I stopped wearing them when my eyes started to go - this was about the same time I found myself in front of a computer screen most days and my cars began to have clocks (that worked).
Also, I was always loosing them. So, there's that.
I have five suit jackets. I rotate them M-F every week. That doesn't make me lazy. It makes me efficient.
Disney cartoon characters tend to be topless or bottomless, mice in pants and ducks in jackets.
They're afraid we'd be afraid of fully nude characters like Daffy.
Gloves still needed for Bugs. Paws are appalling (appawling).
Sojo:
Most cops wear lightweight athletic-style boots or shoes that outwardly mimic a dress shoe.
Our younger practitioners are very good at outrunning and catching people.
The old dawgs, not so much-that's why we let the rookies chase them
I was so excited to see our local mall just opened a Johnston & Murphy store, and they have some nice-looking shoes.
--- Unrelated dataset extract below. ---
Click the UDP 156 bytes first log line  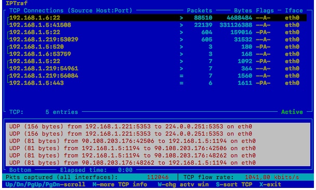point(131,126)
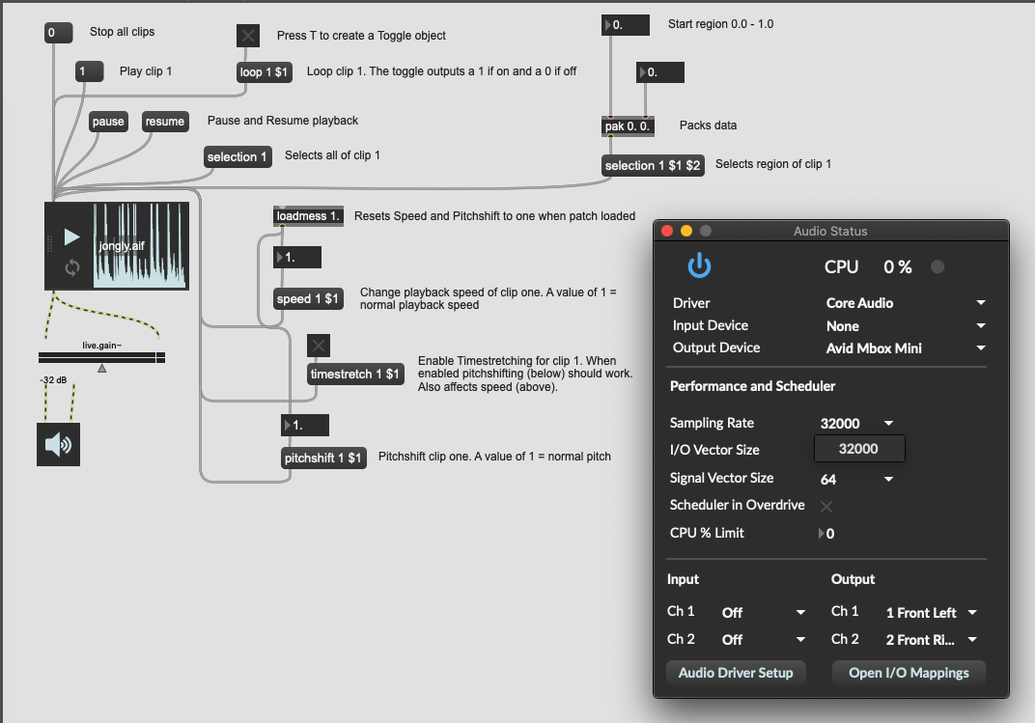Enable the loop clip 1 toggle

click(248, 37)
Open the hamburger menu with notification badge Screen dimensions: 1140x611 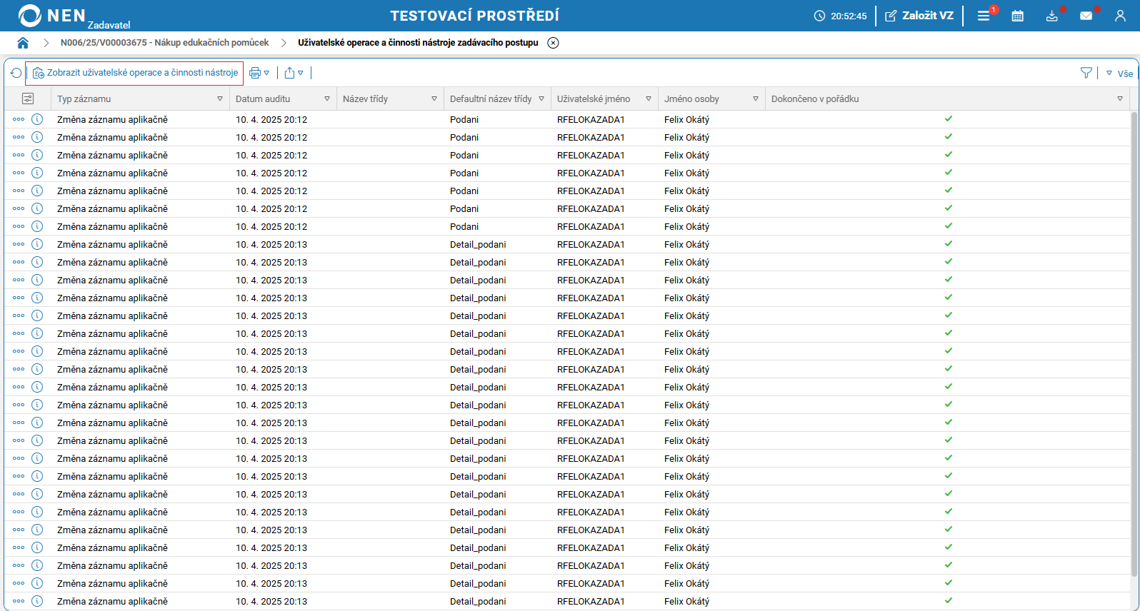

Of course, in advertising, you can dress like a total schlub and no one really cares.
I try to make an effort.
My husband and I were at Barcelona, an upscale bistro here in German Village (I know, that makes you imagine a Bavarian Alps ski resort, right?) We were dressed for a show afterward. Returning from a trip across the room, he said, "I'm the only one here wearing a tie...except a 12-year-old kid". It's just a little strange to us. To my 86 year old mother, it's the end of civilization.
Ann Althouse said...
Disney cartoon characters tend to be topless or bottomless, mice in pants and ducks in jackets.
They're afraid we'd be afraid of fully nude characters like Daffy.
Gloves still needed for Bugs. Paws are appalling (appawling).
Daffy is not always nude. I have a print of him in a coat and waistcoat (though he seems to have nothing on below the waist). Bugs is, I think, wearing gloves - it's hard to tell.
What kind of person walks around naked except for gloves? And often holding a carrot.
"Does that mean Steve Jobs was lazy and needed to upgrade his style?"
Would it have killed Jobs to not wear a black turtleneck at all the Apple events? C'mon.
Also, I'm not a huge fan of turtlenecks.
El Pollo Raylan wrote:
"Rachel Maddow wears pretty much the same drab Maoist outfit every day. A simple Google search proves it."
She should check out the store that Althouse linked to earlier in the week that caters to butch lesbians who want to dress like men.